Q: If I made a contribution of $5,500 in April 2017 and withdrew $3,500 in August 2017, can I contribute $2,000 by the end of 2017?

A: Since the contribution maximum was met in April 2017 for the 2017 year, although you withdrew $3,500, you would not regain the contribution room until the following year. Therefore, contributing another $2,000 would result in an over contribution subject to taxes payable at 1% per month for the excess amount sitting in the TFSA.

 

Q: Can I make investments with my TFSA?

A: Absolutely! A great tax advantage in investing with your TFSA is investment income is earned tax-free. Tax tip: If there is an investment loss, there is an indirect loss to your contribution room for the year.

 

Q: Can I open multiple TFSAs?

A: Yes. An individual can have multiple TFSAs; however, all the accounts share the total contribution room. It is important to ensure that if you are opening more than one TFSA or are transferring funds between TFSAs, that these transfers are completed directly as internal transfers by the bank. Transfers completed by the bank will not impact your contribution room. You may name a surviving spouse as the successor holder of your TFSA. If the TFSA holder passes away, the surviving spouse will receive the TFSA balance and there will be no impact on the survivor’s own contribution room. This transfer must be completed as a direct/internal transfer by the bank to avoid contribution room complications.

Alberta Child Benefit

Keep posted for an update on any proposed upcoming changes to this benefit in 2018.

The Alberta Child Benefit is available to assist lower-income families with children under 18. To be eligible for the ACB, you must:

  • be a parent of 1 or more children under the age of 18
  • have a family net income of less than $41,746 per year
  • be a resident of Alberta for at least 1 month prior to receiving the benefit
  • file a tax return

 To apply for this benefit, visit: https://www.canada.ca/en/revenue-agency/services/child-family-benefits/canada-child-benefit-overview.html#nt or contact our office and one of our personal tax professionals would be glad to assist you. 

2017 Personal Tax

It’s that time of the year again! Get your 2017 personal taxes filed on time. For self-employed individuals, the filing deadline is June 15, 2018. For all other individuals, the filing deadline is April 30, 2018. We can begin to file online as early as February 26, 2018.

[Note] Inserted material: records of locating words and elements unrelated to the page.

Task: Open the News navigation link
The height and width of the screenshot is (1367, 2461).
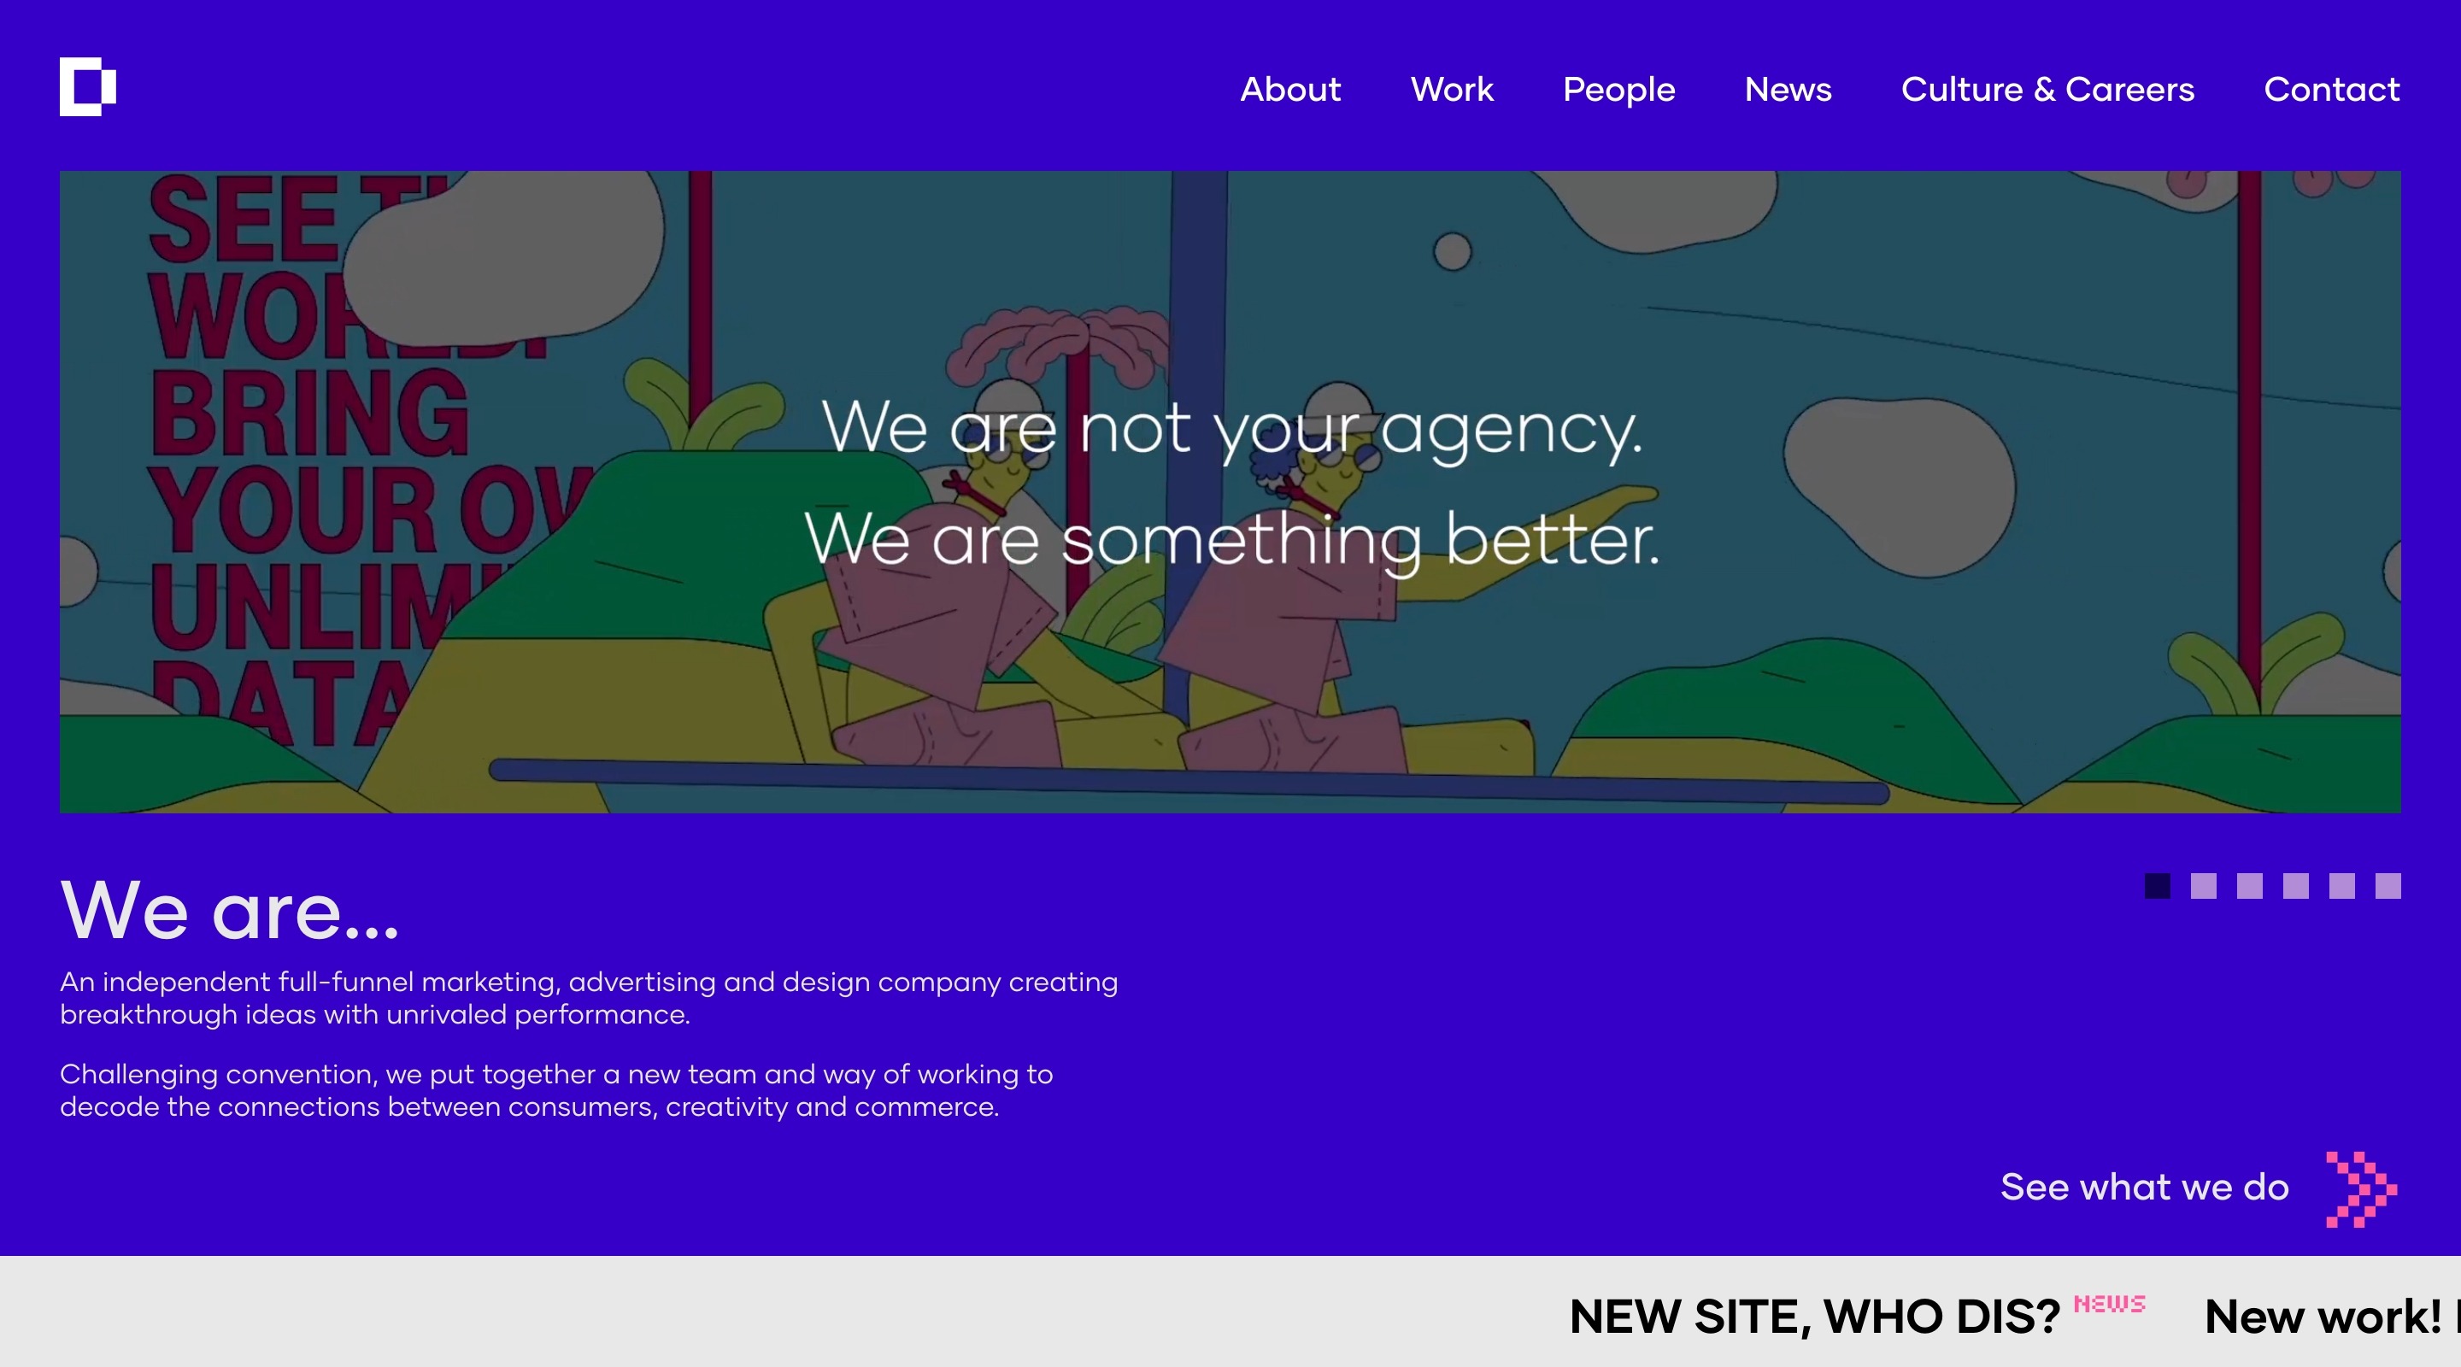Action: coord(1787,89)
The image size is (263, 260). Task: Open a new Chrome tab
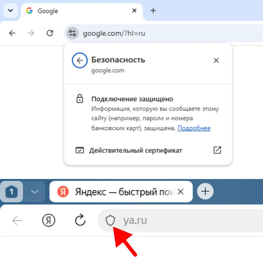pyautogui.click(x=153, y=11)
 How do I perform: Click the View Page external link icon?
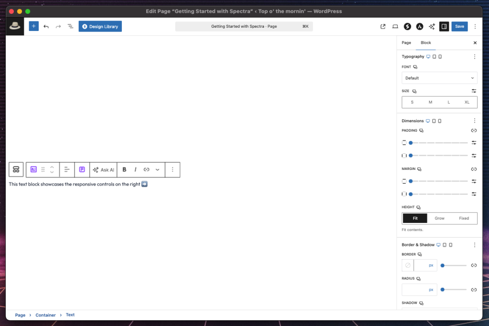383,26
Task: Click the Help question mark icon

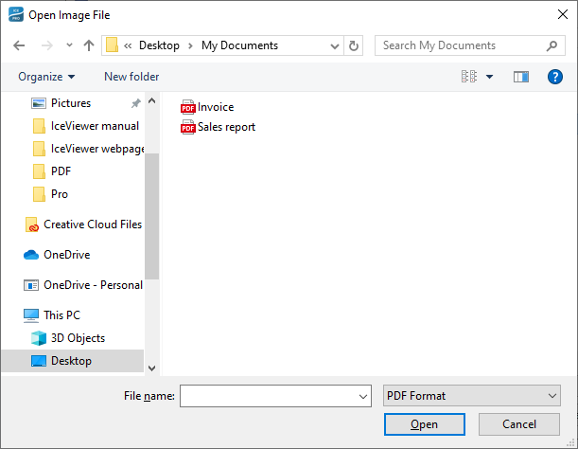Action: 555,77
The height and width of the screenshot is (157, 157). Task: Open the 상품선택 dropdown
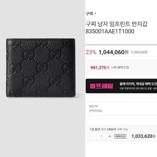121,109
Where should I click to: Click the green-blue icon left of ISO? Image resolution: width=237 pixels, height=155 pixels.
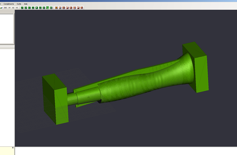pyautogui.click(x=2, y=8)
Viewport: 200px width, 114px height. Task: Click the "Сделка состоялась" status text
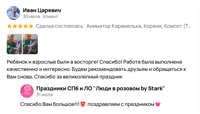click(59, 26)
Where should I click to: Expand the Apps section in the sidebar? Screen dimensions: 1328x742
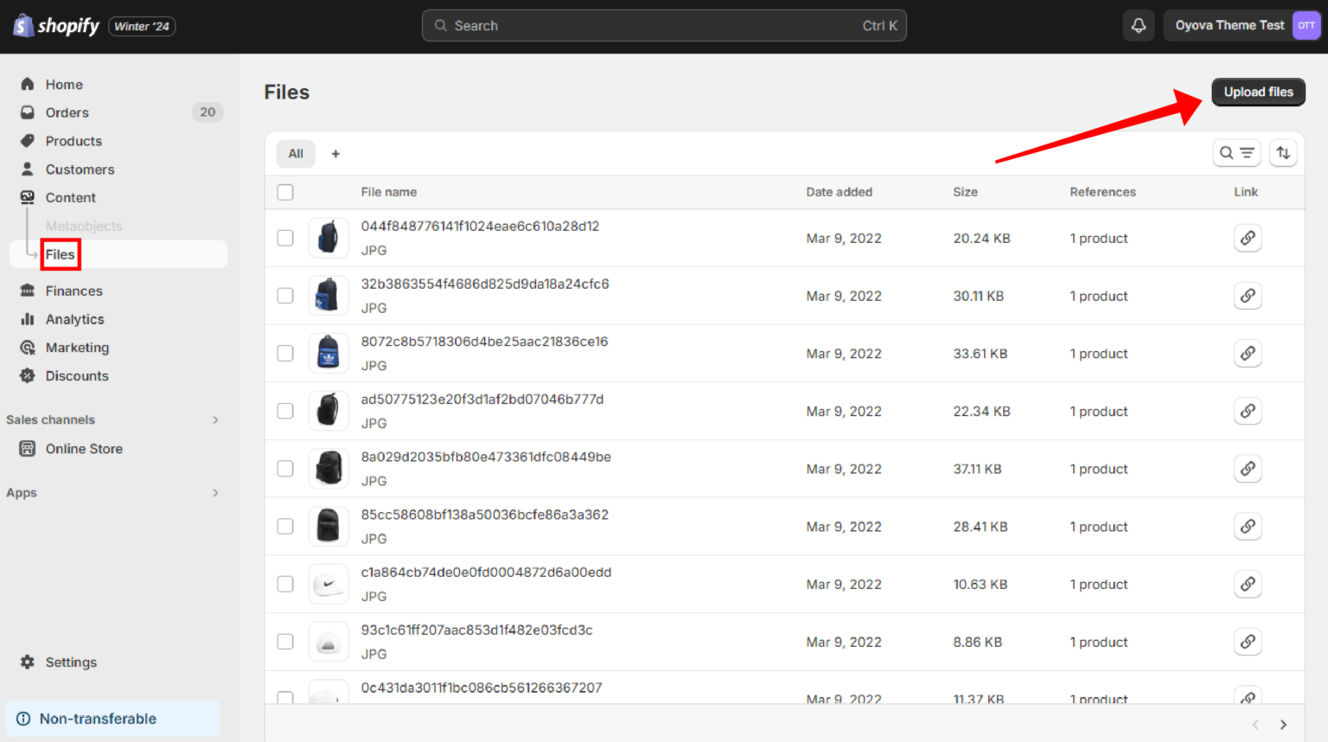point(215,492)
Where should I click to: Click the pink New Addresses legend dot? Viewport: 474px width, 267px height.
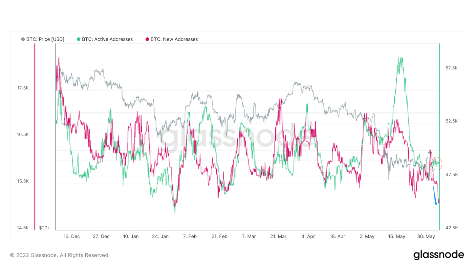pyautogui.click(x=147, y=39)
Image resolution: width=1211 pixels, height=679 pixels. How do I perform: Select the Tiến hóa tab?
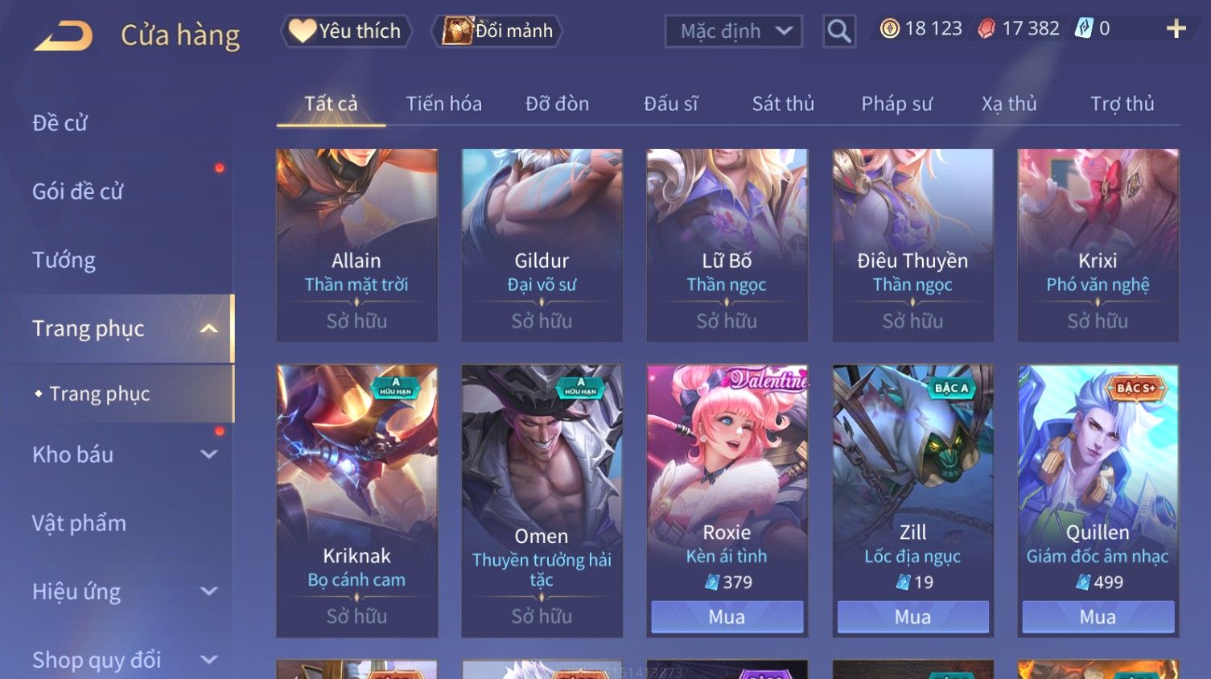point(443,104)
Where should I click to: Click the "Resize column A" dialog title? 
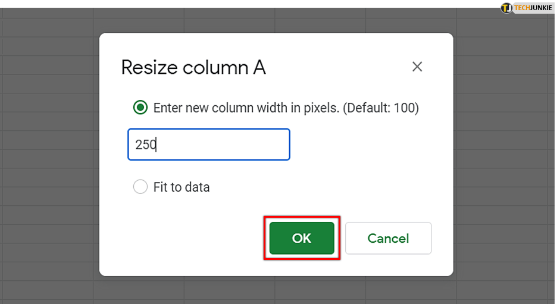click(x=193, y=67)
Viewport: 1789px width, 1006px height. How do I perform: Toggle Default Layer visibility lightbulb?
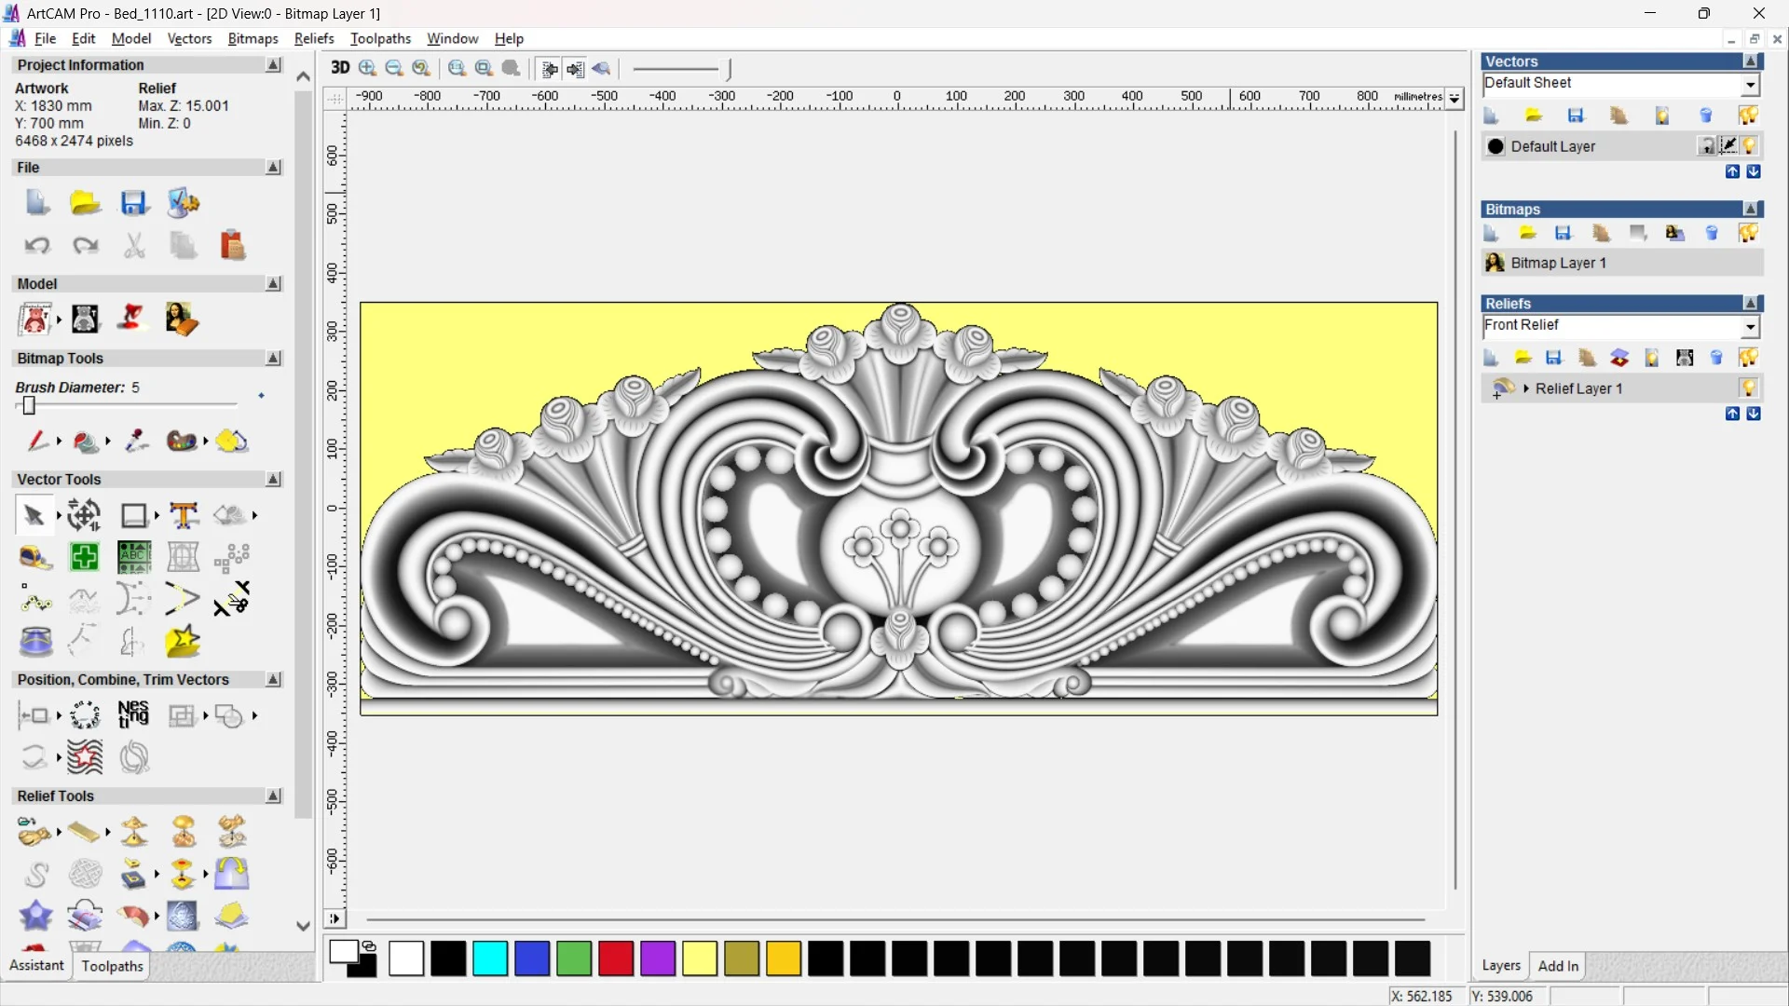1750,146

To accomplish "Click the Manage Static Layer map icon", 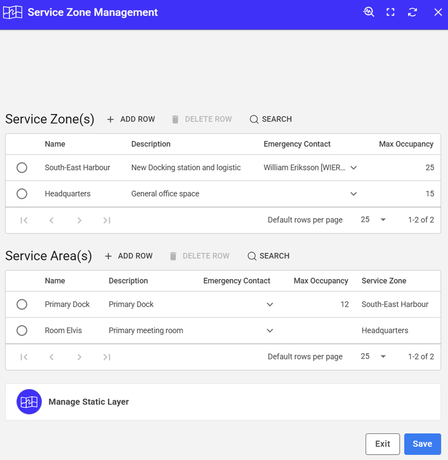I will point(29,402).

If you are new to our firm, contact Carrie Tsui at (780) 482-3431, extension 312 to get started.

Changes in Reporting Requirements for Employers for Taxable Benefits

In 2018 the Canada Revenue Agency is making the following two changes to ease the burden for employers who have to report taxable benefits:

  • Employers who pay group term life insurance premiums for retirees will only have to report a paid premium if it is greater than $50 and it is the only income reported on a T4A slip. Previously, all amounts, regardless of how small, had to be reported.
  • The threshold for reporting employee benefits that result from employer-sponsored social events will be $150 per person, instead of $100. All other aspects of the related policy will stay the same.

Correct your taxes with the Voluntary Disclosures Program

The Voluntary Disclosures Program (VDP) gives you a chance to change a tax return you previously filed or file a return that you should have filed. By making these changes through the VDP, the Canada Revenue Agency (CRA) may give you relief from prosecution and penalties.

How do you make a voluntary disclosure?

Complete Form RC199, Voluntary Disclosures Program (VDP) – Taxpayer Agreement and submit documents online service through My Account and My Business Account or your accountant can submit it on your behalf.

 

Important facts

By applying to the CRA under the VDP, you might only pay the taxes you owe plus interest.

A valid disclosure has to meet all four of the following conditions:

  • a penalty would apply
  • it is voluntary, which means you make it before you are aware of the CRA taking any compliance action against you
  • the information is at least one year overdue
  • it includes all the relevant information.

Anyone can use the VDP, including individuals, businesses, employers, payers, trusts and estates, whether a resident or a non-resident of Canada.

Estate Planning – Trusts and Wills

We get a lot of questions regarding the estate planning process. Some common factors to note in the planning process include:

·       Creating a will

·       Creating a trust

·       Considering gifting

Creating a will is an important step in an individual’s estate planning process. If an individual passes away without a will, it becomes an intestate, in which assets become frozen and are distributed by the government or courts. Creating a will allows an individual to ensure their assets are distributed appropriately after death. Expenses to be considered upon death include funeral expenses, payment of outstanding debts, and probate fees. Probate is the process of verifying the will and validating the executor.

In Alberta, assets such as real estate held in the estate may be subject to probate fees when an individual passes away. In this case, gifting your assets or creating a trust can be established to avoid these probate fees. 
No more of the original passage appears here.